記者会見する大川原正明社長(左から2人目)ら(11日、東京・霞が関で)=杉本和真撮影
東京地裁は昨年12月27日、精密機械製造会社「大川原化工機」(横浜市)の大川原正明社長(74)らが国家賠償を求めた訴訟の判決で、警視庁公安部の逮捕と東京地検の起訴を違法とし、計約1億6000万円の賠償を命令。
都と国は10日に東京高裁に控訴し、
原告側も「冤罪(えんざい)の真相を明らかにしたい」として控訴した。
代理人弁護士らと都内で会見した大川原社長は、都と国が控訴せずに謝罪の意思を示せば原告側も控訴しない方針だったことを明かした。
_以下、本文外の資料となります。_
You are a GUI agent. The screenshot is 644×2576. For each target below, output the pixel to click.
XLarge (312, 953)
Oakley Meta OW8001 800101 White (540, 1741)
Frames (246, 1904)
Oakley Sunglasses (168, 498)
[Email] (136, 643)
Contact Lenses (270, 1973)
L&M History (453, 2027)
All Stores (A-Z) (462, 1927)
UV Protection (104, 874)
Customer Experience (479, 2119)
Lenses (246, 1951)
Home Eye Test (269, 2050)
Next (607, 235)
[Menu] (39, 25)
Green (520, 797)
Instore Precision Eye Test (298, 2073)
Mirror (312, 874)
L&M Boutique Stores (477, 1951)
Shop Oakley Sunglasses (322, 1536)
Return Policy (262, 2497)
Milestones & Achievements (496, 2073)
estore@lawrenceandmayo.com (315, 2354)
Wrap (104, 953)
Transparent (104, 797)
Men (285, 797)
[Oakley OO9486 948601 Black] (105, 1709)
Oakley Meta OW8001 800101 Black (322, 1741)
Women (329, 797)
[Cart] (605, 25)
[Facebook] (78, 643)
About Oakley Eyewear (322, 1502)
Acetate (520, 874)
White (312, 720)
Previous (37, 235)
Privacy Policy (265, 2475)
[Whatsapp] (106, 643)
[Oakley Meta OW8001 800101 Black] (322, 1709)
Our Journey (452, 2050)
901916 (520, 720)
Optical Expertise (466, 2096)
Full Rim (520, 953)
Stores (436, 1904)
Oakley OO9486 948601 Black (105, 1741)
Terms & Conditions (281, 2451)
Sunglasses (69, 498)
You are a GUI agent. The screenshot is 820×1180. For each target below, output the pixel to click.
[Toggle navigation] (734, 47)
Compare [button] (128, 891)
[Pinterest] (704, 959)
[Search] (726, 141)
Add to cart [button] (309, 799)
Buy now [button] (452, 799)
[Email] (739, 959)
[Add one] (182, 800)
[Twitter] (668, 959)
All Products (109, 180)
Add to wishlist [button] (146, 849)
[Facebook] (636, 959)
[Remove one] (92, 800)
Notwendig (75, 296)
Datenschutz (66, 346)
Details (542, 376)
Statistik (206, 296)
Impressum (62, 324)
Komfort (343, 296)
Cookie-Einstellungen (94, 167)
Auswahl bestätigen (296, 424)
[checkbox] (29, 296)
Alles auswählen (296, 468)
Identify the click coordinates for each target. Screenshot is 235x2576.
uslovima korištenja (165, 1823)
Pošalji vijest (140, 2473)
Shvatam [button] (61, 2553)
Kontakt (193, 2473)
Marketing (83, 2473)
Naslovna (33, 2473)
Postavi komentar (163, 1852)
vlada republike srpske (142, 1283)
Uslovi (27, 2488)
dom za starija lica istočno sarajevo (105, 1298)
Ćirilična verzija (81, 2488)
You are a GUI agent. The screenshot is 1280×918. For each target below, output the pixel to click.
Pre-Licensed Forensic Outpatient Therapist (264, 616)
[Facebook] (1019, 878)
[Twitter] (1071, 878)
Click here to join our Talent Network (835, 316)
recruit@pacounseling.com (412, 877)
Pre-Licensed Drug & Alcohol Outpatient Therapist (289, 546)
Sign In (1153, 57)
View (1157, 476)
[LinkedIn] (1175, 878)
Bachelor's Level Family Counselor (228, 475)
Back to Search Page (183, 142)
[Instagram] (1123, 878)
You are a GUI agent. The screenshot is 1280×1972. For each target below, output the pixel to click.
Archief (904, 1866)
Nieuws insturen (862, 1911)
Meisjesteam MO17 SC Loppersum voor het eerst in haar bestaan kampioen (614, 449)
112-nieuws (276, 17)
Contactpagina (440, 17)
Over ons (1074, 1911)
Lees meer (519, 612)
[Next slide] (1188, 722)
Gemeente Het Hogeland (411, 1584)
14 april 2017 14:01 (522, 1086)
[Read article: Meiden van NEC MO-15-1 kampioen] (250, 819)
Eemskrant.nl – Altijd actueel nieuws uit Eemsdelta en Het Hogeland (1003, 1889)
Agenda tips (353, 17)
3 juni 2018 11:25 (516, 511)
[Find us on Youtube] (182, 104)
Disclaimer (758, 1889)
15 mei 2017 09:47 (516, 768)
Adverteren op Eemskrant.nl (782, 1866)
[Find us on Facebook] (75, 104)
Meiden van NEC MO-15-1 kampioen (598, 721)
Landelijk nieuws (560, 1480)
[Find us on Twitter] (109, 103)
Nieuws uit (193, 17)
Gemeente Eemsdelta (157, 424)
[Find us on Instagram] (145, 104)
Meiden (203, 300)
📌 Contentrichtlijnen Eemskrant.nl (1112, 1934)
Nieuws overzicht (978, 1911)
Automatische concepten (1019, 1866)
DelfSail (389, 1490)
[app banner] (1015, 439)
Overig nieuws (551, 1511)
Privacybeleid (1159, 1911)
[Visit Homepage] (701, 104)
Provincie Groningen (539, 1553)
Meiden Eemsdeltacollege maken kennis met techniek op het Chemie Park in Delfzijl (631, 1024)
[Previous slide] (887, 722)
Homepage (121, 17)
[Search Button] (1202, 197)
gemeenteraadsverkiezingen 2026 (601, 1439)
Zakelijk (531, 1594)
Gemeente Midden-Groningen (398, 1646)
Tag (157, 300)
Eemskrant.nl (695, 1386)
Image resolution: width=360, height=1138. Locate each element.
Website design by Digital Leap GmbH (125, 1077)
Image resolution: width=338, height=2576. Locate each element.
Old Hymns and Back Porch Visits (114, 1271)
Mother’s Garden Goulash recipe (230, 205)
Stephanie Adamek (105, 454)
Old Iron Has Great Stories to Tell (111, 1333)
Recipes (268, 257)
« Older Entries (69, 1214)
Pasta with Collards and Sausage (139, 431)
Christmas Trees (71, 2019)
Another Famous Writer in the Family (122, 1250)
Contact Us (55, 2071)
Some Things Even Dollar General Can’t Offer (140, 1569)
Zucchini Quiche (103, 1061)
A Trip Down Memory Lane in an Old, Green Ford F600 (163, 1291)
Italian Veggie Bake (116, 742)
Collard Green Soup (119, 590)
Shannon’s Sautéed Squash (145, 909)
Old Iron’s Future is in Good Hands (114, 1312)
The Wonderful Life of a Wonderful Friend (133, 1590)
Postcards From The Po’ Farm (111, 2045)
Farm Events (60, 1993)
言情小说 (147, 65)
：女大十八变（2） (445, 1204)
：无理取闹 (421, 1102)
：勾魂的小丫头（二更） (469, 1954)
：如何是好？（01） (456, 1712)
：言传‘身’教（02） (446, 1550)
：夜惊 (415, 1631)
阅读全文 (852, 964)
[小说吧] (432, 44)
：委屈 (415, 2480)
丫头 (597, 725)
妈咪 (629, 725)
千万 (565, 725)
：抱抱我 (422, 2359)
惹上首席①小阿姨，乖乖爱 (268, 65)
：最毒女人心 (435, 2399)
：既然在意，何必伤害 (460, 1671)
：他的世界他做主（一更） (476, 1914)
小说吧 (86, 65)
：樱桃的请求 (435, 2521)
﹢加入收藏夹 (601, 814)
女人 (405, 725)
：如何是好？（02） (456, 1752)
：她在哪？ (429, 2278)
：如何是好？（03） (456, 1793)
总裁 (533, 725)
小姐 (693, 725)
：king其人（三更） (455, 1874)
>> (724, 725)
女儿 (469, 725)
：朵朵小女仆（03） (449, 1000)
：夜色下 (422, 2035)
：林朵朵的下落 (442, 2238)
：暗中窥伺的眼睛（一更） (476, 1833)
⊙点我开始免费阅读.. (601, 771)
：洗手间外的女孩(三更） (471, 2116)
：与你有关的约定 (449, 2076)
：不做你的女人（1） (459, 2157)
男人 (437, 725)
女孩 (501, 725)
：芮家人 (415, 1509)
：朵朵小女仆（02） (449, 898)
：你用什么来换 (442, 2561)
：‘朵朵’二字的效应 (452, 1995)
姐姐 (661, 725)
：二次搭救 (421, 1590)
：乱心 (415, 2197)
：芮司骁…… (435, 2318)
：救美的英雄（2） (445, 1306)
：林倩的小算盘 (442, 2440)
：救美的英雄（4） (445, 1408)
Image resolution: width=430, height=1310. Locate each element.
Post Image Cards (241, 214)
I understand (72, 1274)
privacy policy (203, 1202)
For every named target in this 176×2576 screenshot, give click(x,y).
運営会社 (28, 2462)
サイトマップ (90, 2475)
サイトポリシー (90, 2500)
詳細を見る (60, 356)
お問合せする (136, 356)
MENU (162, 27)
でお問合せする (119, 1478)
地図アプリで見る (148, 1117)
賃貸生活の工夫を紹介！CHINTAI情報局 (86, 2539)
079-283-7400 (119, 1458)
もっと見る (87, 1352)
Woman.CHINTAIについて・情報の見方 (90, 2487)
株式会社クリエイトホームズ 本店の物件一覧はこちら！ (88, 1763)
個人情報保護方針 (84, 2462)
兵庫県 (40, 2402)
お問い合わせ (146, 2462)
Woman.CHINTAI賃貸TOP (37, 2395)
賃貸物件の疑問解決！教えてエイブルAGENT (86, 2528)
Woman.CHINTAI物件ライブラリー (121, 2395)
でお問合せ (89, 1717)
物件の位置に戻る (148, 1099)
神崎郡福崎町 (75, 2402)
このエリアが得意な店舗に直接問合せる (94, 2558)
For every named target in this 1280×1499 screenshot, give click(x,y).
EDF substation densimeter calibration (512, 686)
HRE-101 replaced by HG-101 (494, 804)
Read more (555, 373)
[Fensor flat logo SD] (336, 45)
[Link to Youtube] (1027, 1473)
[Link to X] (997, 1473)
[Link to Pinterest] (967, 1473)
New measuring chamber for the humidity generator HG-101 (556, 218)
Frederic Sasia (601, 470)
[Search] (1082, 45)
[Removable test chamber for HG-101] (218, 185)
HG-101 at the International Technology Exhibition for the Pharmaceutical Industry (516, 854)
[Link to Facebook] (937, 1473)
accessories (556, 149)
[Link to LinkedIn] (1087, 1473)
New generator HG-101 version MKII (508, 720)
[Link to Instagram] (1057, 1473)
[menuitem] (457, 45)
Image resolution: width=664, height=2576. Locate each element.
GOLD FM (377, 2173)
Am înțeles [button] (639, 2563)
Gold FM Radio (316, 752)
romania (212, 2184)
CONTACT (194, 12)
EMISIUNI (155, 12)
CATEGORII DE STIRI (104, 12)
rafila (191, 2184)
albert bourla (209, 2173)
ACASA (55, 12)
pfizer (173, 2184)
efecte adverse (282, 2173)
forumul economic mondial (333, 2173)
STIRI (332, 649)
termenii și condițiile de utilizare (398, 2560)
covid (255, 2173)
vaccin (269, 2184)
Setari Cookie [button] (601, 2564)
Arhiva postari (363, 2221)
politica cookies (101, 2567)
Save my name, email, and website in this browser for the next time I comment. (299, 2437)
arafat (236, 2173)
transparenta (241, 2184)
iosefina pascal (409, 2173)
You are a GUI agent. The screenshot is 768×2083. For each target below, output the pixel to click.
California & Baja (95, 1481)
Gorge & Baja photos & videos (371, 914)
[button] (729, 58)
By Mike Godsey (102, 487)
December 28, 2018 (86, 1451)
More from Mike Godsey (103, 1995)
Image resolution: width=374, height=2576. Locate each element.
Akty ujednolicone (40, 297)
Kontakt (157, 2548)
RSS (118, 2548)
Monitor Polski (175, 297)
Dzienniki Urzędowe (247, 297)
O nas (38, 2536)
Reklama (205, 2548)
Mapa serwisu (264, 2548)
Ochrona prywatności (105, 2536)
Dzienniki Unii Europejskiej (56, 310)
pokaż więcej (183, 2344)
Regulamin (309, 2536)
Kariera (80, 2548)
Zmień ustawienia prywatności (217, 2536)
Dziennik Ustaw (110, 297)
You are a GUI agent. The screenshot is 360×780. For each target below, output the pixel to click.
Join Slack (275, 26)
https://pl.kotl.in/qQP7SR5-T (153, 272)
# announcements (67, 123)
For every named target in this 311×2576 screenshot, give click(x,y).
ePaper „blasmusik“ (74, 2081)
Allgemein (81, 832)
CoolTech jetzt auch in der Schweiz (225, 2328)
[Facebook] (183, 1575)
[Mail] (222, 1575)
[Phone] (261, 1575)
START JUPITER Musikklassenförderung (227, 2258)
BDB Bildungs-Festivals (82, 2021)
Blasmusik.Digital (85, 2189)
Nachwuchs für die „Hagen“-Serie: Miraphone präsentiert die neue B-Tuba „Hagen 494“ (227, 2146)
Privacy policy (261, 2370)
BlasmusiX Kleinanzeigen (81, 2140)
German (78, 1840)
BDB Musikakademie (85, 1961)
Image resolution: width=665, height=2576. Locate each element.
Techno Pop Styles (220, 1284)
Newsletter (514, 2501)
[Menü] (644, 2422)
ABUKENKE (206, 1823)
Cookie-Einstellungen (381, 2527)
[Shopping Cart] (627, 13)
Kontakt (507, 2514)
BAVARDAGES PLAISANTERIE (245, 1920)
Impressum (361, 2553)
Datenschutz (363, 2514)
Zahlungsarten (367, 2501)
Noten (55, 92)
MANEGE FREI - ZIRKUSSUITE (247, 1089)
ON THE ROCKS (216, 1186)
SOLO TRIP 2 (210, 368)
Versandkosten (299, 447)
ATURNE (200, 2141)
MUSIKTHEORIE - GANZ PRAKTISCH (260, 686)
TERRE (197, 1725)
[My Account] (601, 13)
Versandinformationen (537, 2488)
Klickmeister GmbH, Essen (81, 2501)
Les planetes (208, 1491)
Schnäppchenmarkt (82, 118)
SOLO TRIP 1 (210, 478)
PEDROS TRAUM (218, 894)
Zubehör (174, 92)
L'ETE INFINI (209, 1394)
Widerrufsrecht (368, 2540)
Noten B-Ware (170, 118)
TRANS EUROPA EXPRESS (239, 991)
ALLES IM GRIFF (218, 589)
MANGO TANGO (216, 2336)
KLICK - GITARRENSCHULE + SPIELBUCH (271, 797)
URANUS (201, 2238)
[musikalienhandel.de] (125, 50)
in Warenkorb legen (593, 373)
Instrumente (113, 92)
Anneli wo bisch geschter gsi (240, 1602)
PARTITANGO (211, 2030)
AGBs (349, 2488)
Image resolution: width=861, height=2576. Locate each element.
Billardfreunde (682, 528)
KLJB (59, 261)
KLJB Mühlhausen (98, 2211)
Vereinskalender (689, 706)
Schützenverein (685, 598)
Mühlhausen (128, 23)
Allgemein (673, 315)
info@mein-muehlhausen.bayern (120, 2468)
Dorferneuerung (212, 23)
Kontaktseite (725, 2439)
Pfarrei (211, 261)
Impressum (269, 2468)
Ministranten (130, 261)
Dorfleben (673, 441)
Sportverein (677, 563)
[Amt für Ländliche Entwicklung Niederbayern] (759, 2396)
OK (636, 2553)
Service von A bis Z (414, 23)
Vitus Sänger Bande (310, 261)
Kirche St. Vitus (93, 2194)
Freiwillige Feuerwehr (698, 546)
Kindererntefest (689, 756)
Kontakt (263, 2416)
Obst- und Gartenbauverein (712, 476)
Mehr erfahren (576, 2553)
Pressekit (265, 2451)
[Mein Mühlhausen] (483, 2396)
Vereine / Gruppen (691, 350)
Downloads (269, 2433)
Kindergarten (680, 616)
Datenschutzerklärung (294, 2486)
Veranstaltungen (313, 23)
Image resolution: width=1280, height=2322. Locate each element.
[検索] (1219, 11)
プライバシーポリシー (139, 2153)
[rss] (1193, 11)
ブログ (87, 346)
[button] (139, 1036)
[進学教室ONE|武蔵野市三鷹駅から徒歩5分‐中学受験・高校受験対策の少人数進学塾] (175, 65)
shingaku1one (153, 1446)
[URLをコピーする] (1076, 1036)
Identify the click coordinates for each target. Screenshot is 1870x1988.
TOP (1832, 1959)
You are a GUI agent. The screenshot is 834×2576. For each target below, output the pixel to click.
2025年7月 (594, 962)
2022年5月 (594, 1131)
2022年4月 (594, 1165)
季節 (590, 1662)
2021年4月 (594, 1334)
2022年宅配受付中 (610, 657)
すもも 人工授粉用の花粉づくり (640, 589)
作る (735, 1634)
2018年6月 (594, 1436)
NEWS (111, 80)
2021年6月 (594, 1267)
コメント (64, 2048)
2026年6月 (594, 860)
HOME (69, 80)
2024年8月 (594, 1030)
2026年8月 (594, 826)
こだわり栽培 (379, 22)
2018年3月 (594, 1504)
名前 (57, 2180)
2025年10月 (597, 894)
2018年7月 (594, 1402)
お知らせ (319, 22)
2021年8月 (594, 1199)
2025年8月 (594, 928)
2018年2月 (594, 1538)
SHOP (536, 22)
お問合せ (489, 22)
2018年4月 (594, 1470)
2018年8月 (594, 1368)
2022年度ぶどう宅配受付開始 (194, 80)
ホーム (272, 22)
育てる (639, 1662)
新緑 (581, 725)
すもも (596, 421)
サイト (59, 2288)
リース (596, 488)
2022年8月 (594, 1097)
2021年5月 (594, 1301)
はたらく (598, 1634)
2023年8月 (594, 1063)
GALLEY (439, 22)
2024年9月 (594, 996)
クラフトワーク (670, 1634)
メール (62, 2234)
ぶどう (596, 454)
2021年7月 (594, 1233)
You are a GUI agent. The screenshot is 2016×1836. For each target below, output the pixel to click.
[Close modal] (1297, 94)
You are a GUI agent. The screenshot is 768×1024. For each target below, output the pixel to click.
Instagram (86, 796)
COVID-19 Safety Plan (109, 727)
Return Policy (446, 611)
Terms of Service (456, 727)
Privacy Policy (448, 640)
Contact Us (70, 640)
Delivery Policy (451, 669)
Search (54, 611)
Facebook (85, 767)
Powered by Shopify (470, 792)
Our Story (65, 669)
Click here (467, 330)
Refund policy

社長とともに逮捕・起訴され、勾留中に体調を崩した末に72歳で亡くなった同社元顧問・相嶋静夫さんの長男(50)は「都や国に反省の気持ちがあると期待していたが、温かみのない対応に落胆した」と話した。
1審では捜査を担った警部補が事件を「捏造(ねつぞう)」と証言したが、地裁判決は捏造の有無に言及しなかった。
原告代理人の高田剛弁護士は「高裁では事件がつくりあげられた背景を認定してほしい」と述べた。
警察庁の露木康浩長官は11日の定例記者会見で「警視庁で内容を精査した結果、上級審の判断を仰ぐことが適当との結論に至った」と説明。警視庁が今回の捜査の事実関係を確認し、得られた教訓を今後の捜査に生かしていく考えも示した。
一方、日本弁護士連合会は10日に会長談話を発表し、大川原社長らの身柄拘束が約11か月に及び、相嶋さんが亡くなった点に言及。「裁判官が保釈を認めず、その結果、1名が死亡した。裁判官の保釈判断は強い非難を免れない。裁判官の判断も検証されなければならない」と指摘した。